Cet article aura atteint son but si le lec­teur se convainc que L’Em­pire immo­bile et La tra­gé­die chi­noise entre­tiennent avec la Chine d’hier et d’au­jourd’­hui un rap­port des plus loin­tains, mais avec les lubies et la per­son­na­li­té de leur auteur une telle proxi­mi­té qu’ils finissent par tra­cer de lui un sug­ges­tif por­trait chi­nois. Si c’é­tait immo­bile et fer­mé sur soi-même, ce ne serait donc pas un Empire qui absor­ba tout au long de son his­toire, d’A­sie, d’Eu­rope ou d’A­mé­rique, les influences et les apports les plus divers, mais un labo­rieux épi­gone qui réduit la grande pen­sée libé­rale à un dilemme sim­pliste (fermeture/​ouverture = stop/​go), indé­fi­ni­ment res­sas­sé, et couche le XVIIIe siècle, quand ce n’est pas toute l’his­toire chi­noise, sur ce lit de Pro­custe. Si c’é­tait conser­va­teur, bor­né à repro­duire quelques cita­tions cano­niques hors de tout contexte, imper­méable au temps et rebelle à l’in­no­va­tion, ce ne serait pas une bureau­cra­tie qui dut sa péren­ni­té à de remar­quables capa­ci­tés d’a­dap­ta­tion et d’i­ni­tia­tive, mais un « his­to­rien » qui pare du pres­tige de la longue durée l’i­gno­rance, l’a­na­lo­gie frau­du­leuse entre un cli­ché et son pré­cé­dent. Si c’é­tait pri­mi­tif et pué­ril, ou même solip­siste, tau­to­lo­gique, autis­tique, nar­cis­sique et, pour finir, mala­di­ve­ment orgueilleux…, ce ne serait pas un peuple qui a su enri­chir le patri­moine de l’hu­ma­ni­té d’in­ven­tions majeures, intro­duire les tech­no­lo­gies les plus diverses, qui s’est mis depuis plus d’un siècle — pour le meilleur et, trop sou­vent, le pire — à l’é­cole de l’Oc­ci­dent dans l’ob­ses­sion de sa moder­ni­sa­tion, mais un auteur qui, ne pou­vant conce­voir « l’autre pôle de l’ex­pé­rience humaine » que comme un miroir magni­fiant sa supé­rio­ri­té intrin­sèque, cari­ca­ture ain­si la pire tra­di­tion occi­den­tale.
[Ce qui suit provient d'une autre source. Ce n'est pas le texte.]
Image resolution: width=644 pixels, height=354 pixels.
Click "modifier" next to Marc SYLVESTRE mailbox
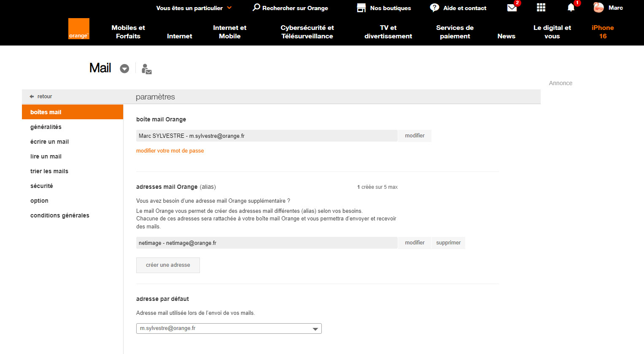pos(415,136)
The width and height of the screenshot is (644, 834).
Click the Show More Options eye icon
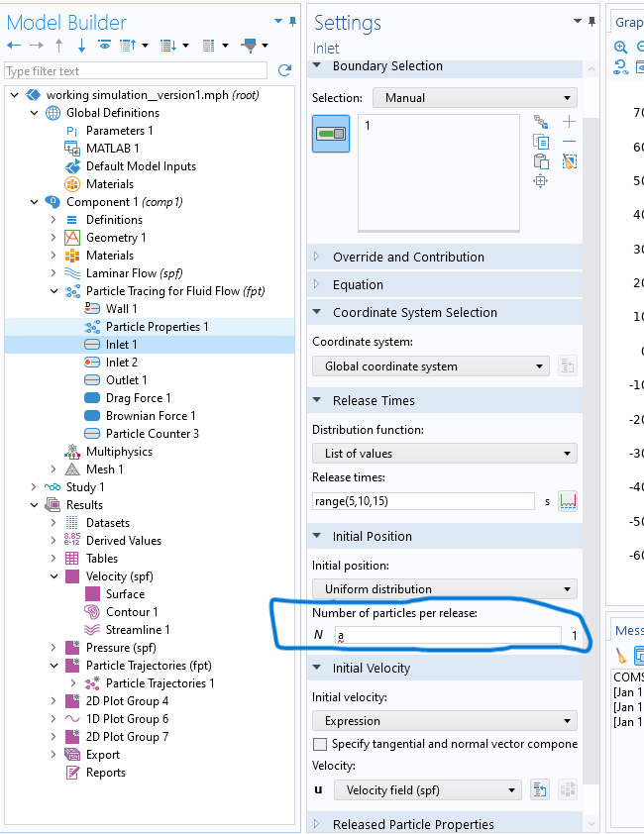105,46
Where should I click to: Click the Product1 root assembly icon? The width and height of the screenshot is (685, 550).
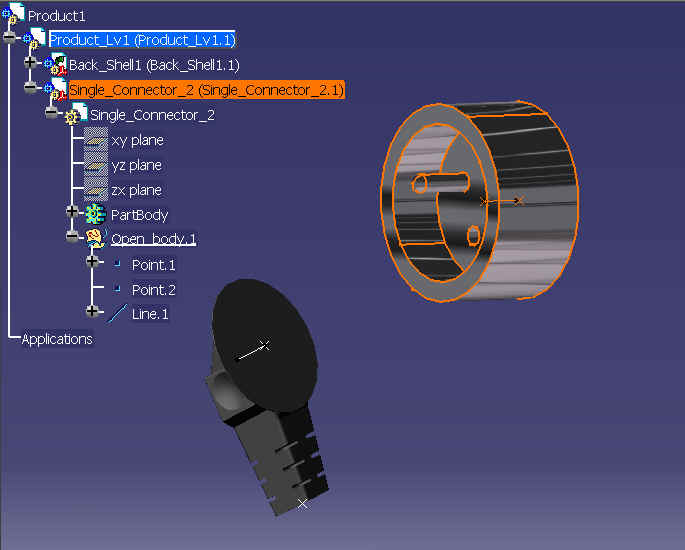[x=13, y=14]
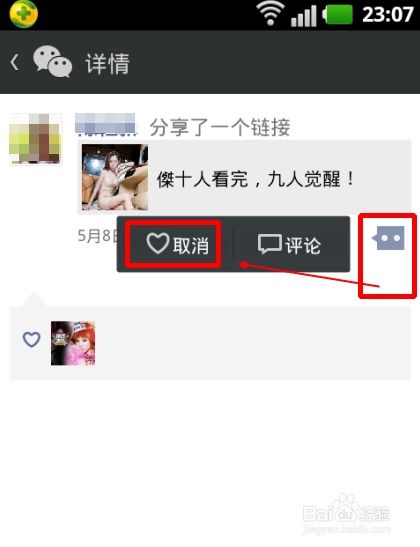The image size is (420, 547).
Task: Open the shared link's thumbnail image
Action: coord(115,177)
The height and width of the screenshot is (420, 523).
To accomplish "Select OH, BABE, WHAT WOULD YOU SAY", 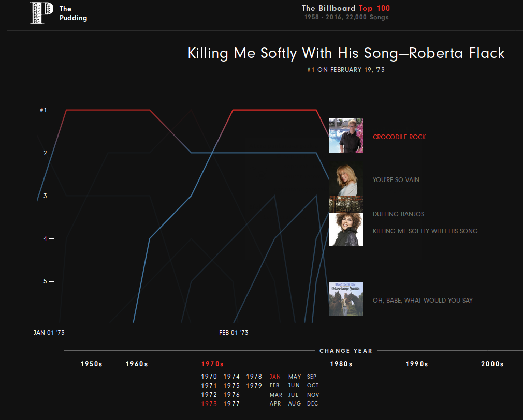I will coord(423,301).
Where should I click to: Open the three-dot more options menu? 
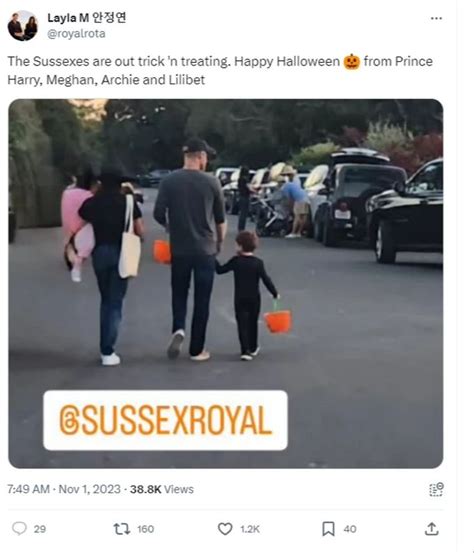(436, 18)

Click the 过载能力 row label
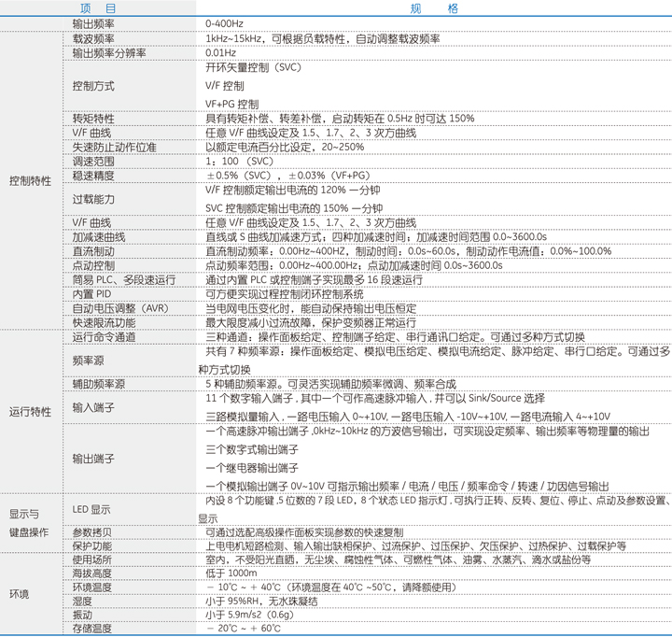[x=94, y=200]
Comme on lui par­lait un jour de ce Pey­re­fitte du XVIe siècle qui se van­tait de ren­trer inchan­gé de ses voyages : « Hé, dit Mon­taigne : c’est qu’il s’é­tait empor­té avec soi » !

Jérôme Bour­gon.

  • 1
    On doit cepen­dant signa­ler deux cri­tiques per­ti­nentes. Celle de Claude Roy qui, dans sa chro­nique lit­té­raire du Nou­vel Obser­va­teur (19 – 25 juillet 1990), rele­vait pour point com­mun du trip­tyque : « ce pro­fond res­pect du pou­voir éta­bli et de l’ordre appa­rent qui carac­té­rise Pey­re­fitte ». Celle d’Har­riet Zurn­dor­fer, pro­fes­seur au Sino­lo­gisch Ins­ti­tuut de Leyde, qui est la seule sino­logue à avoir publié une cri­tique cir­cons­tan­ciée — La Sino­lo­gie immo­bile. — dans Études chi­noises , Paris, vol. viii, n°2.
  • 2
    M. Pey­re­fitte vend d’ailleurs la mèche en l’at­tri­buant aux Chi­nois, qui auraient affir­mé, au cours d’un col­loque, l’i­den­ti­té du mal fran­çais et du mal chi­nois. (EI, p. XIV.
  • 3
    C’est le titre de la leçon inau­gu­rale d’Em­ma­nuel Le Roy Ladu­rie au Col­lège de France en 1973.
  • 4
    Bien que cer­tains soient cités dans sa biblio­gra­phie-gigogne, on cher­che­ra en vain dans son déve­lop­pe­ment une réfé­rence aux tra­vaux d’his­to­riens qui ont trai­té la longue durée comme Feuer­wer­ker et Ho Ping-ti — pour l’é­co­no­mie et la démo­gra­phie —, ou Skin­ner et Elvin — pour les struc­tures sociales —, pour ne pas par­ler des tra­vaux japo­nais et chinois.
  • 5
    Voir P.-E. Will, Bureau­cra­tie et Famine au xviiie siècle, Mou­ton, Paris, 1980.
  • 6
    ürgen Haber­mas, Le Dis­cours phi­lo­so­phique de la moder­ni­té, NRF, Paris, 1985, p. 3.
  • 7
    Voir les déve­lop­pe­ments d’A­lain Fin­kiel­kraut dans La Défaite de la pen­sée, p. 94 sq.